Il est évidemment difficile de véritablement méditer, c'est pour cela que des techniques d'approche ont été mise au point pour s'entraîner, de la même façon que l'on s'entraîne à approcher les postures dans leur essence (le vide).

De plus pratiquer seulement les asanas ou pratiquer seulement la méditation entraîne des déséquilibres physiques, émotionnels et psychiques : la méditation seule perd la vitalité physique, et dans la pratique physique seule, l'énergie développée n'est pas canalisée ou elle alimente seulement les premiers chakras et l'ego (de plus la musculature de l'ossature doit juste servir à tenir le squelette dans une tension/détente subtilement accordée; elle n'est pas faite pour être développée, sinon ça développe l'ego; l'ego et le muscle vont ensemble, c'est une des raisons pour lesquelles les yogis évitent de se nourrir de viande).

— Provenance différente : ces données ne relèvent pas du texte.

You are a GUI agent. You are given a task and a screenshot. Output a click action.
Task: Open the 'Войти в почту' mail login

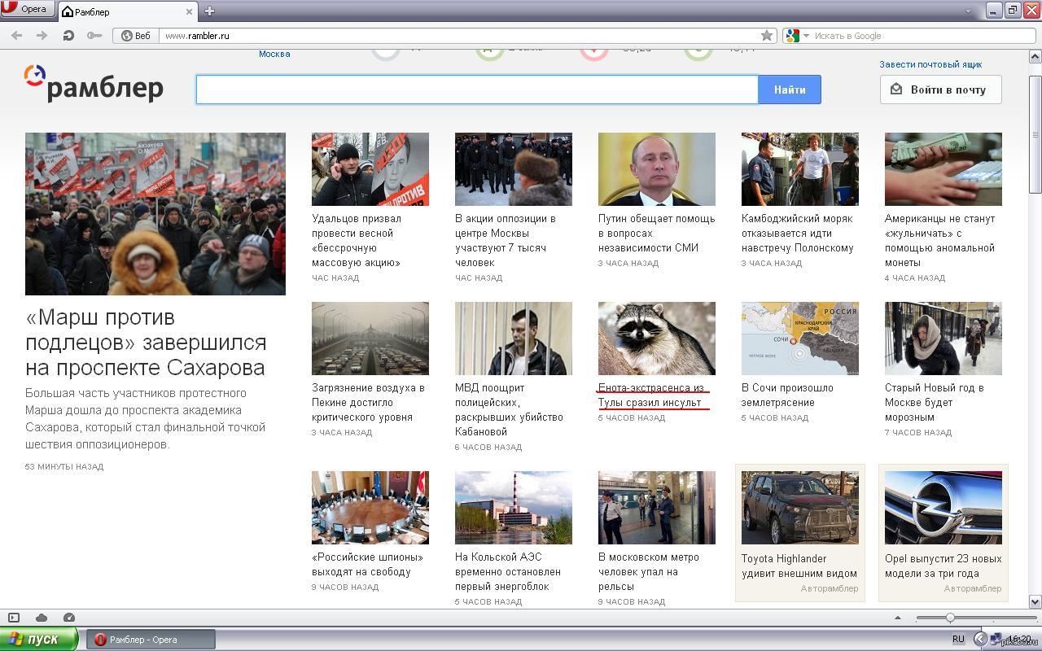point(940,90)
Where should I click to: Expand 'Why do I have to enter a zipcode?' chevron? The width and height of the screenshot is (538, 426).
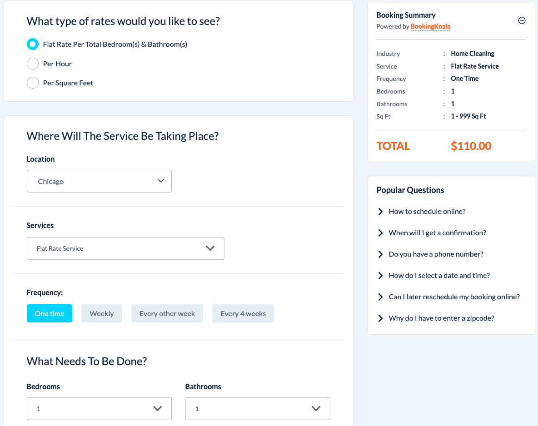pyautogui.click(x=380, y=318)
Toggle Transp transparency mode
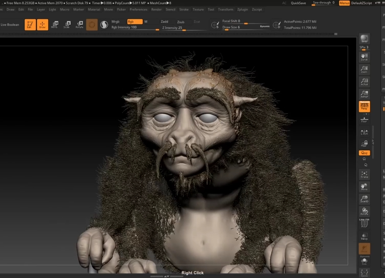Viewport: 385px width, 278px height. coord(364,236)
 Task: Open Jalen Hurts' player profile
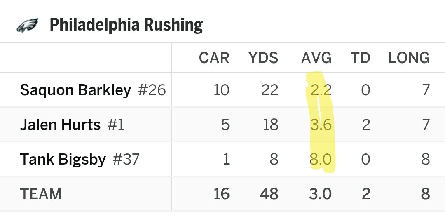60,125
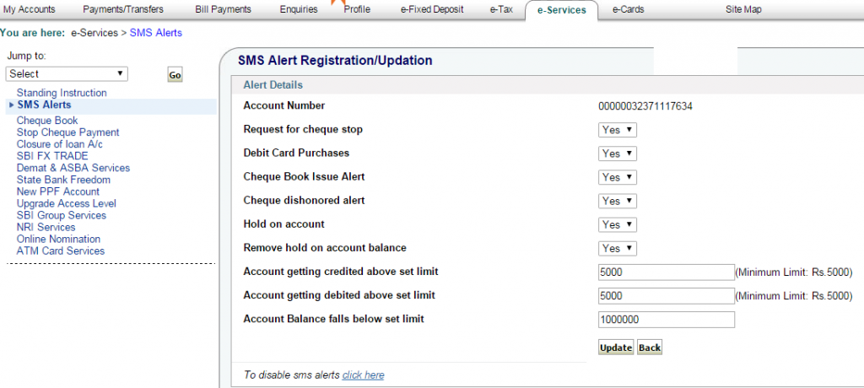Expand the Cheque Book Issue Alert dropdown
Screen dimensions: 864x388
618,177
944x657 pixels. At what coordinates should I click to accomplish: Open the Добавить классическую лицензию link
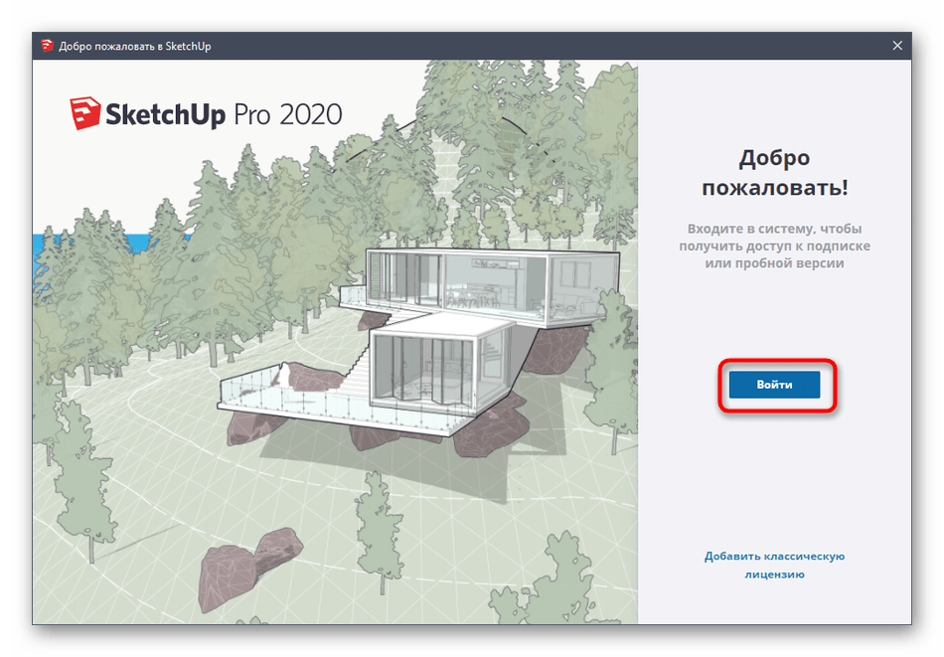coord(774,565)

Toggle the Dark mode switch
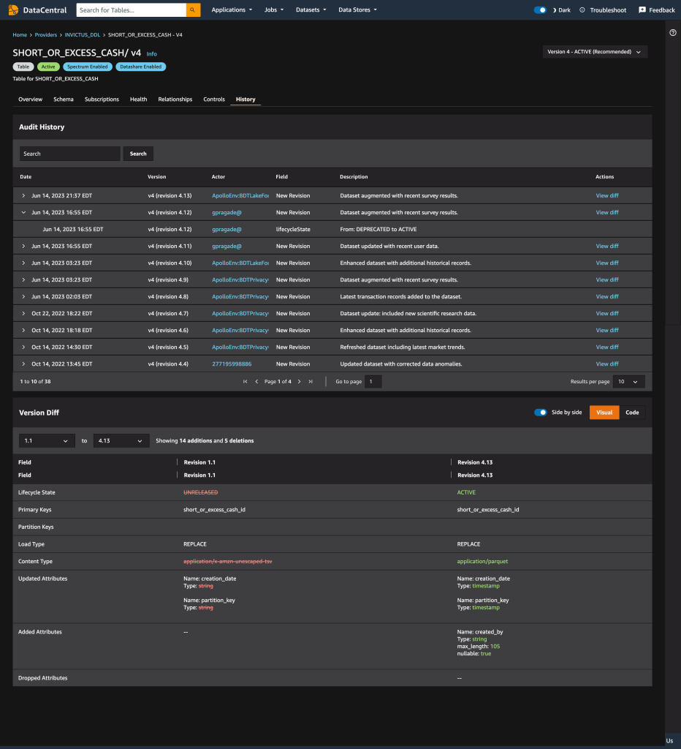tap(540, 10)

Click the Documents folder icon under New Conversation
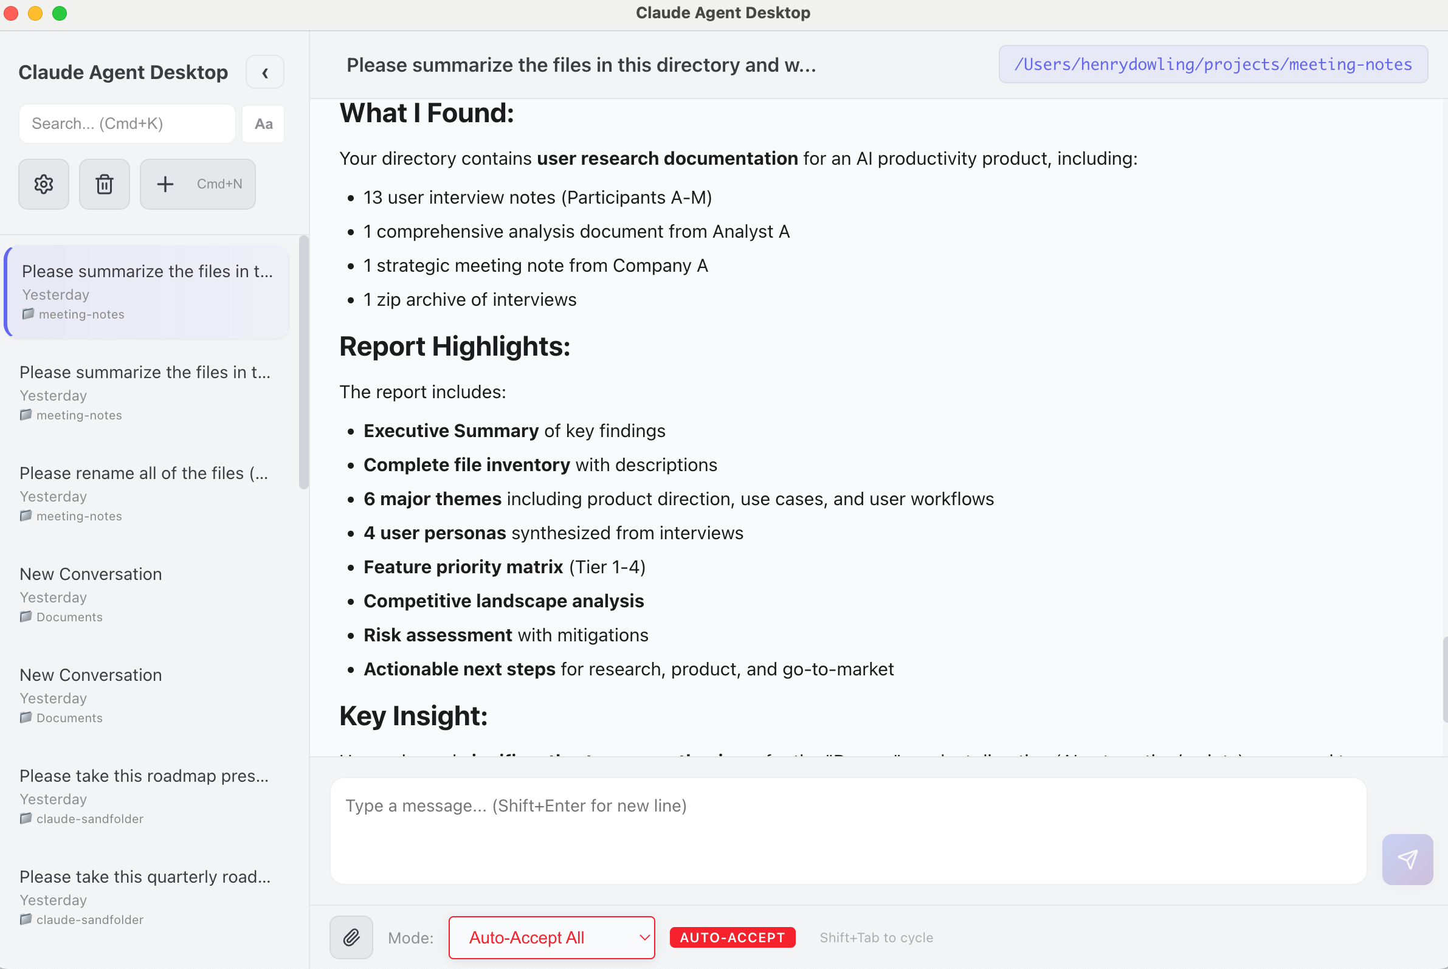[x=26, y=616]
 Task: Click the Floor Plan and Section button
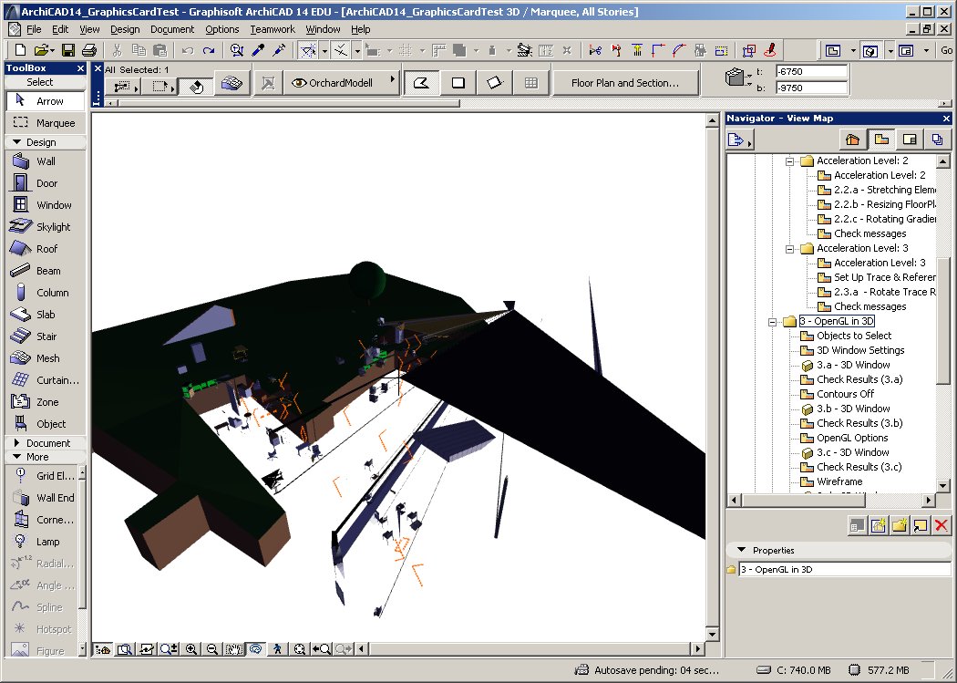tap(624, 83)
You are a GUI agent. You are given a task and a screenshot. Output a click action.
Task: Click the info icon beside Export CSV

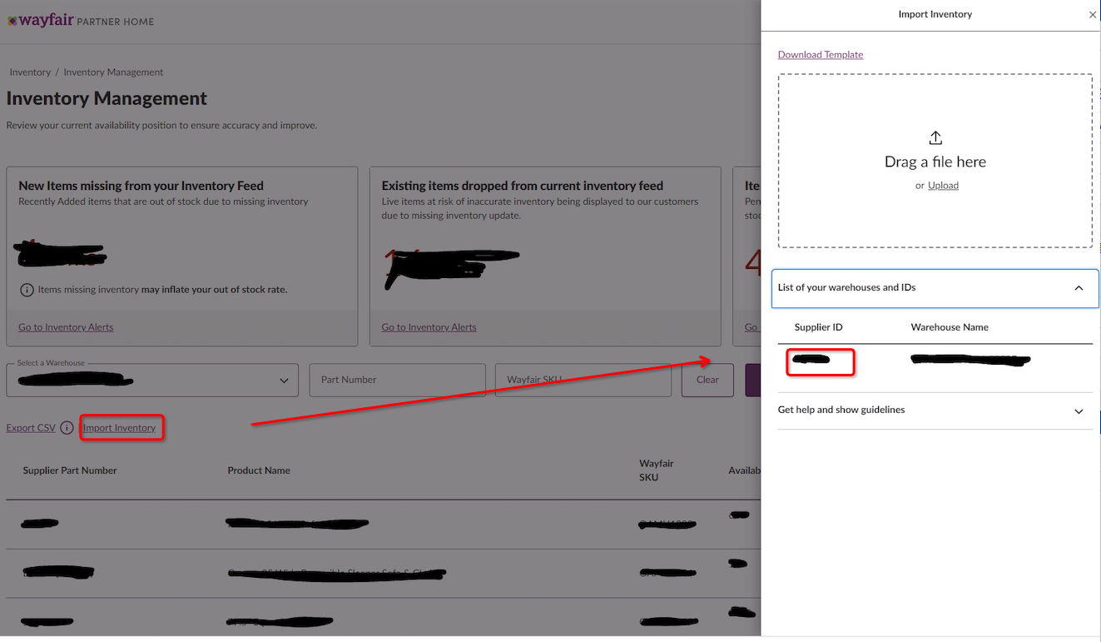(x=67, y=427)
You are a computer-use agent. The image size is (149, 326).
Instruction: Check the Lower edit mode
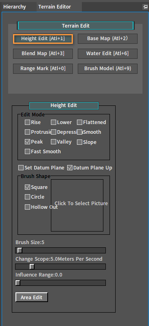pos(53,122)
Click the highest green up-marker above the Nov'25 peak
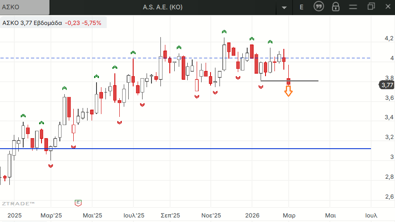Screen dimensions: 395x222 click(224, 31)
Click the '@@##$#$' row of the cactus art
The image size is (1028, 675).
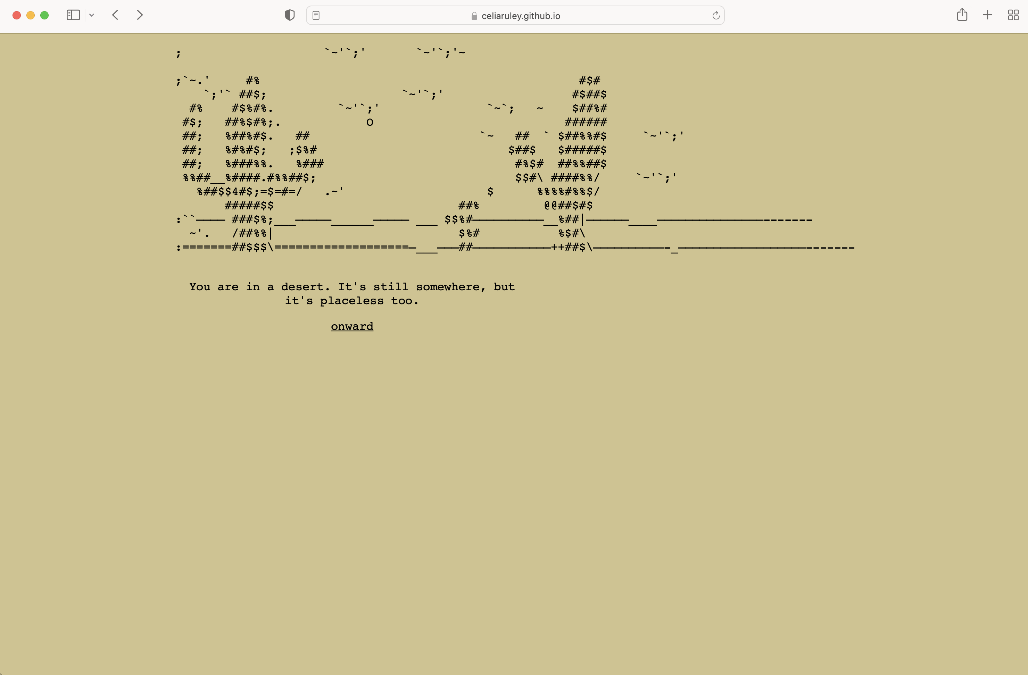point(568,206)
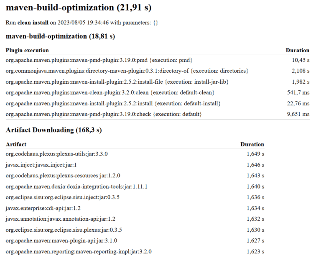Screen dimensions: 321x258
Task: Select the install-file install-jar-lib execution row
Action: pos(117,82)
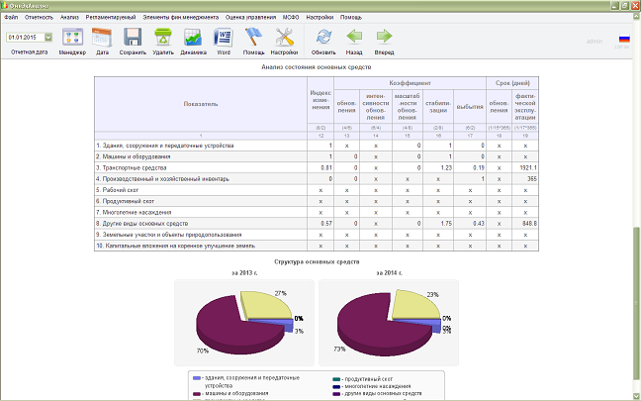
Task: Open the Менеджер toolbar icon
Action: click(72, 38)
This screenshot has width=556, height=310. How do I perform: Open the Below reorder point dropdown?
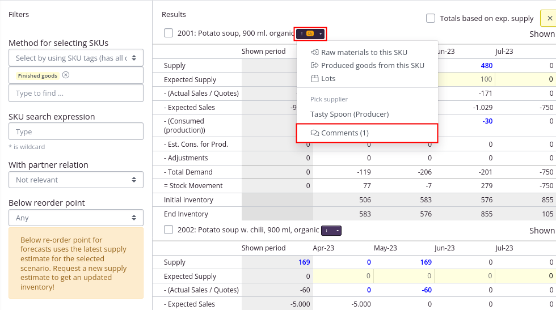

Le Hatha Yoga, yoga de la technique le plus connu, qui est souvent apparenté aux postures, à une pratique physique , est beaucoup plus que cela : "Les textes classiques tels que "Hatha Yoga Pradipika" et "Gheranda Samhita" sont tantriques et enseignent non seulement les asanas mais toute une série de méthodes tantriques de purification, de mantras et de méditations (...) Les personnes pratiquant des asanas quotidiennement peuvent les pratiquer de façon imparfaite. Les asanas effectuées vigoureusement ou centrées sur l'objectif final au lieu d'être concentré sur le processus et qui en plus demandent de placer le corps dans des postures idéales non naturelles, peuvent provoquer des tensions ou des lésions. Les asanas qui se pratiquent sans cultiver le détachement, même s'ils sont une aide physiquement, peuvent conduire à une fixation accrue sur le corps ainsi qu'à une rigidité mentale et émotionnelle (...) Le fait d'accorder trop d'importance aux asanas est négatif. Cela peut augmenter la conscience du corps et accroître l'ego physique. Si nous voulons vraiment pénétrer à l'intérieur du système complet du yoga, le temps passé à pratiquer des asanas ne doit pas remplacer celui passé à effectuer des pratiques plus approfondies de pranayama, de mantras et de méditation." Dr David Frawley, "Yoga et Ayurveda"

Il s'agit donc de trouver l'équilibre entre l'esprit de l'Orient et l'esprit de l'Occident, entre le passif et l'actif, le mental et le physique, ida et pingala,... :-)

En ce sens, utilisé dans son ensemble en pratiquant tous les membres (asthanga) avec tempérance, le Yoga est un merveilleux moyen de travailler sur toutes les couches de l'être -car il les intègre toutes, des plus denses aux plus subtiles via la Source- de les conscientiser et les équilibrer.